Raw records

──────

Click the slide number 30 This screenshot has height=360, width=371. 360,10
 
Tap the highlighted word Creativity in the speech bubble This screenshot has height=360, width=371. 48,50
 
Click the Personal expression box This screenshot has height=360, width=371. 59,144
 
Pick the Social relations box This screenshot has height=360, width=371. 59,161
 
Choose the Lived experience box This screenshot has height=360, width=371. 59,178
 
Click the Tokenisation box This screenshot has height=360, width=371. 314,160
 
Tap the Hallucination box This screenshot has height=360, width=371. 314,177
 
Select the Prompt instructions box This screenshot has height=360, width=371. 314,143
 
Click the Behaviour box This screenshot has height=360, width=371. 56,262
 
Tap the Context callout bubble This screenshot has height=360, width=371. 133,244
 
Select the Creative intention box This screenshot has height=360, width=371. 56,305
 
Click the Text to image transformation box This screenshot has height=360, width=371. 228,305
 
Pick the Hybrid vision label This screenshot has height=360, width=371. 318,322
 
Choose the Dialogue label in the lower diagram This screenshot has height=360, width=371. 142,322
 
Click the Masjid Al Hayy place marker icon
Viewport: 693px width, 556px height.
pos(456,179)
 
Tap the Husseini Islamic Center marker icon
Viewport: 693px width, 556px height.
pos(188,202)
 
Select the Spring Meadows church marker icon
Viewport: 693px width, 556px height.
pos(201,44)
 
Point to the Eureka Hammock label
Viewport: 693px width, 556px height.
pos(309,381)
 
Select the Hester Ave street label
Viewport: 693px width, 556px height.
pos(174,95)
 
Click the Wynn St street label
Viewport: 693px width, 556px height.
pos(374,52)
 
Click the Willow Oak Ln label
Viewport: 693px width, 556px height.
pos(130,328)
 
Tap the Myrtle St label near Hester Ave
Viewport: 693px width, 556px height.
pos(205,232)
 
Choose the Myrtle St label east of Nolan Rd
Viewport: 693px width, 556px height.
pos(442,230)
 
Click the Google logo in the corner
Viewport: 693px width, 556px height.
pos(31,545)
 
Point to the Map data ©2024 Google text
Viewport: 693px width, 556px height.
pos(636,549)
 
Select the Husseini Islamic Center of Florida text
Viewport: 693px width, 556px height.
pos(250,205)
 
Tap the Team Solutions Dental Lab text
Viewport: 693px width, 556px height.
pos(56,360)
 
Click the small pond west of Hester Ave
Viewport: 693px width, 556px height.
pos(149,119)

──────

WRITTEN TASK: Update the listing from the line containing "Tap the Hallucination" down to the line containing "pos(201,44)", replacing "marker icon" with "map pin" and leaving everything else as it is.

ANSWER:
Tap the Hallucination box This screenshot has height=360, width=371. 314,177
 
Select the Prompt instructions box This screenshot has height=360, width=371. 314,143
 
Click the Behaviour box This screenshot has height=360, width=371. 56,262
 
Tap the Context callout bubble This screenshot has height=360, width=371. 133,244
 
Select the Creative intention box This screenshot has height=360, width=371. 56,305
 
Click the Text to image transformation box This screenshot has height=360, width=371. 228,305
 
Pick the Hybrid vision label This screenshot has height=360, width=371. 318,322
 
Choose the Dialogue label in the lower diagram This screenshot has height=360, width=371. 142,322
 
Click the Masjid Al Hayy place map pin
Viewport: 693px width, 556px height.
pos(456,179)
 
Tap the Husseini Islamic Center map pin
Viewport: 693px width, 556px height.
pos(188,202)
 
Select the Spring Meadows church map pin
Viewport: 693px width, 556px height.
pos(201,44)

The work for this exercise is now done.